Sildenafil treatment for portopulmonary hypertension

F. Reichenberger, R. Voswinckel, E. Steveling, B. Enke, A. Kreckel, H. Olschewski, F. Grimminger, W. Seeger, H. A. Ghofrani
European Respiratory Journal 2006 28: 563-567; DOI: 10.1183/09031936.06.00030206

Abstract

Portopulmonary hypertension (POPH) is regarded as a subtype of pulmonary arterial hypertension (PAH); however, established PAH therapies have not been evaluated for this condition.

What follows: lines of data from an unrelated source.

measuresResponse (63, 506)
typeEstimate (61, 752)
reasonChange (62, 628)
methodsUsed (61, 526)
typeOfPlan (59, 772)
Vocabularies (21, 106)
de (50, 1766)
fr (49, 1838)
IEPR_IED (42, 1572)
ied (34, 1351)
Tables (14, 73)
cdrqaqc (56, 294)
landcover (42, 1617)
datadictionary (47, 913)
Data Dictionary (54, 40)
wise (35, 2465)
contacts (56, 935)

The current authors treated 14 patients (four male, 10 female; mean (range) age 55 (39–75) yrs) with moderate (n = 1) or severe (n = 13) POPH caused by alcoholic liver disease (n = 7), chronic viral hepatitis (n = 3), autoimmune hepatitis (n = 3), and hepatic manifestation of hereditary haemorrhagic teleangiectasia (n = 1) with oral sildenafil. Eight patients were newly started on pulmonary vasoactive treatment, while six patients were already on treatment with inhaled prostanoids (iloprost, n = 5; treprostinil, n = 1). During treatment with sildenafil, mean±sd 6-min walk distance increased from 312±111 m to 397±99 m after 3 months, and 407±97 m after 12 months. Mean±sd pro-brain natriuretic peptide levels decreased from 582±315 ng·mL-1 to 230±278 ng·mL-1, and to 189±274ng·mL-1 after 3 and 12 months, respectively. Two patients died after 1 and 2 months from liver failure and cardiac failure, respectively. There was a similar response to sildenafil treatment after 3 and 12 months in patients on monotherapy and those on combination therapy.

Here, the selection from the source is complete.